══ SOURCE DATA
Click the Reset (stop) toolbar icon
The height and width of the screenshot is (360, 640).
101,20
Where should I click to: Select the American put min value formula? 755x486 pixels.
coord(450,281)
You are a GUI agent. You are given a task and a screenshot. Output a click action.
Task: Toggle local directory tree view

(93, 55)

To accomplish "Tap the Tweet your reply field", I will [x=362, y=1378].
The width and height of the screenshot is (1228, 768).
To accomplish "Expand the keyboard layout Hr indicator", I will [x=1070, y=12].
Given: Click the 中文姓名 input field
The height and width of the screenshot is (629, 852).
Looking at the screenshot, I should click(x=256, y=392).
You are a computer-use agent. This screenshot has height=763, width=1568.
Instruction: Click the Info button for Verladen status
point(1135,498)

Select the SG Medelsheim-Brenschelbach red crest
════
--- EXERCISE AIM ---
Would you restate the records word for word?

--- EXERCISE RESULT ---
Click the Reset (stop) toolbar icon
The height and width of the screenshot is (360, 640).
101,20
Where should I click to: Select the American put min value formula? 755x486 pixels.
coord(450,281)
You are a GUI agent. You are given a task and a screenshot. Output a click action.
Task: Toggle local directory tree view

(93, 55)

To accomplish "Tap the Tweet your reply field", I will [x=362, y=1378].
The width and height of the screenshot is (1228, 768).
To accomplish "Expand the keyboard layout Hr indicator", I will [x=1070, y=12].
Given: Click the 中文姓名 input field
The height and width of the screenshot is (629, 852).
Looking at the screenshot, I should click(x=256, y=392).
You are a computer-use agent. This screenshot has height=763, width=1568.
Instruction: Click the Info button for Verladen status
point(1135,498)

Select the SG Medelsheim-Brenschelbach red crest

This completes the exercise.